Further, for example, it is possible to arrange an air-fuel ratio sensor in the engine exhaust passage and to control the amount of EGR gas based on the exhaust air-fuel ratio detected by the air-fuel ratio sensor, but with an engine like a diesel engine which is operated in a state where the exhaust air-fuel ratio is extremely lean, the detection accuracy of the air-fuel ratio sensor falls, so there is the problem that if controlling the amount of EGR gas based on the exhaust air-fuel ratio detected by the air-fuel ratio sensor, the error becomes large.
For this reason, since the change in pressure in a combustion chamber greatly differs depending on the injection mode or combustion mode as well, feedback control of the combustion state by just the peak positions or pattern of the heat release rate is not necessarily suitable.
For example, in an in-cylinder fuel injector of a diesel engine, the injection amount, injection timing, and other fuel injection characteristics gradually change along with the period of use resulting in deviation in fuel injection characteristics, but such deviation in fuel injection characteristics is difficult to accurately correct based on the peak positions or pattern of the heat release rate.
Further, when performing pilot injection or main fuel injection or after injection or other multi-fuel injection, optimization of the combustion state requires optimal control of the fuel injection amount and injection timing of the fuel of each, but feedback control of the fuel injection characteristics of a plurality of fuel injections is difficult based on only the peak positions or pattern of the heat release rate.

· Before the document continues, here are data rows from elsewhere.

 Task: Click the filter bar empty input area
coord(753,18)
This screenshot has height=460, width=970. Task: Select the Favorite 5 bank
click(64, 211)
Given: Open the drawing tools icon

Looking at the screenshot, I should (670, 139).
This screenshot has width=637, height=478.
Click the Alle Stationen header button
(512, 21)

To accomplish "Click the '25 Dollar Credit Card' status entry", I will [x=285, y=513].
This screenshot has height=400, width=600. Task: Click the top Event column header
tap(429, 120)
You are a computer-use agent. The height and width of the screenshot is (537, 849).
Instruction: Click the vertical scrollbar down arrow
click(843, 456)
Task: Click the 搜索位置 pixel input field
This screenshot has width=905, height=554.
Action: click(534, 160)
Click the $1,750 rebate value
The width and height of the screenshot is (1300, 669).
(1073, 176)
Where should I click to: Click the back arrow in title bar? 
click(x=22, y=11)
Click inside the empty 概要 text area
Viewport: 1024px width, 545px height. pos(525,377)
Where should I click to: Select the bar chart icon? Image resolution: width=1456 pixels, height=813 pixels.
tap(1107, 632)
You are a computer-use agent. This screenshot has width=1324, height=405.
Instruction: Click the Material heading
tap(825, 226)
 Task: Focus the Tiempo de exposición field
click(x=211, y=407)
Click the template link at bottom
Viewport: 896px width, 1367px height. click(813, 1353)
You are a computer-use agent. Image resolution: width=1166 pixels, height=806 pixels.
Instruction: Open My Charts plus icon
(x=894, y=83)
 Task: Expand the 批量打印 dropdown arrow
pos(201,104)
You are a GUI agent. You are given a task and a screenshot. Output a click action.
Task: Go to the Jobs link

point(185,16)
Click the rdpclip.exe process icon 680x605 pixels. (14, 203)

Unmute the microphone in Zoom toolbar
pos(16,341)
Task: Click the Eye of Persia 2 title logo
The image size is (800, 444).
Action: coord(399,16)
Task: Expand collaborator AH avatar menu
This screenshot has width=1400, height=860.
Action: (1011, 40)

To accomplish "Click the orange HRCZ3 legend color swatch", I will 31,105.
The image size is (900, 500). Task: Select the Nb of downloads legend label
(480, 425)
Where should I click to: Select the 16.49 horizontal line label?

As explained above, since the system of Japanese unexamined Patent Publication (Kokai) No. 2001-123871 feedback controls the pilot injection amount based on the actually measured combustion noise, it can keep the combustion noise below a target level at all times. However, while the system of Japanese Unexamined Patent Publication (Kokai) No. 2001-123871 keeps the combustion noise below a target value, it does not necessarily always obtain a good combustion state.
Conversely, sometimes it deteriorates the exhaust properties.
That is, to obtain good exhaust properties, it is necessary to suitably control not only the injection amount of the pilot injection, but also the injection timing, but the system of Japanese Unexamined Patent Publication (Kokai) No. 2001-123871 controls only the injection amount of the pilot injection based on the combustion noise and does not control the injection timing based on the actual combustion state.
Therefore, the system of Japanese Unexamined Patent Publication (Kokai) No. 2001-123871 has the problem that while the combustion noise falls, the exhaust properties are not always improved.
Further, the system of Japanese Unexamined Patent Publication (Kokai) No. 2001-123871 deals only with pilot injection and even more so only operation with just one pilot injection, so has the problem that it cannot suitably control the injection amounts and injection timings of the different fuel injections in multi-fuel injection consisting of a plurality of pilot injections or after injection performed after main fuel injection.